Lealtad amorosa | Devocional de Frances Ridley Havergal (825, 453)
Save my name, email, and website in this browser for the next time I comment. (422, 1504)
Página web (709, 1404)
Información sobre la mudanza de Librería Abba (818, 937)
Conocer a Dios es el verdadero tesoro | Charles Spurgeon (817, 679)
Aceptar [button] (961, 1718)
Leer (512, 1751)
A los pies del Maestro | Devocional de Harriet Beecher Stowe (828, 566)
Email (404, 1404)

● ● ●

Task item
Reproduce, word for word, the lines of the data from the one that contains "Leer (512, 1751)" to the end, both ends included.

Written reply
Leer (512, 1751)
A los pies del Maestro | Devocional de Harriet Beecher Stowe (828, 566)
Email (404, 1404)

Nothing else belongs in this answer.